** TASK DESCRIPTION **
According to the memcpy folding discussion below, what does MOVE_MAX_PIECES default to when neither arm nor aarch64 defines it?
━━━━━ TEXT SECTION ━━━━━
On Wed, Mar 02, 2022 at 09:51:26AM +0100, Richard Biener wrote:
> On Tue, Mar 1, 2022 at 11:41 PM H.J. Lu via Gcc-patches
> <gcc-patches@gcc.gnu.org> wrote:
> >
> > Add TARGET_FOLD_MEMCPY_MAX for the maximum number of bytes to fold memcpy.
> > The default is
> >
> > MOVE_MAX * MOVE_RATIO (optimize_function_for_size_p (cfun))
> >
> > For x86, it is MOVE_MAX to restore the old behavior before
> 
> I know we've discussed this to death in the PR, I just want to repeat here
> that the GIMPLE folding expects to generate a single load and a single
> store (that is what it does on the GIMPLE level) which is why MOVE_MAX
> was chosen originally (it's documented to what a "single instruction" does).
> In practice MOVE_MAX does not seem to cover vector register sizes
> so Richard pulled MOVE_RATIO which is really intended to cover
> the case of using multiple instructions for moving memory (but then I
> don't remember whether for the ARM case the single load/store GIMPLE
> will be expanded to multiple load/store instructions).
> 
> TARGET_FOLD_MEMCPY_MAX sounds like a stop-gap solution,
> being very specific for memcpy folding (we also fold memmove btw).
> 
> There is also MOVE_MAX_PIECES which _might_ be more appropriate
> than MOVE_MAX here and still honor the idea of single instructions.
> Now neither arm nor aarch64 define this and it defaults to MOVE_MAX,
> not MOVE_MAX * MOVE_RATIO.
> 
> So if we need a new hook then that hook should at least get the
> 'speed' argument of MOVE_RATIO and it should get a better name.
━━━━━ DATASET EXTRACT ━━━━━
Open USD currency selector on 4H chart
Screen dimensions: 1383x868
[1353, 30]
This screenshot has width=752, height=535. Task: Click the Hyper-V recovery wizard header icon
━━━━━
** FINAL RESULT **
It defaults to MOVE_MAX, not MOVE_MAX * MOVE_RATIO.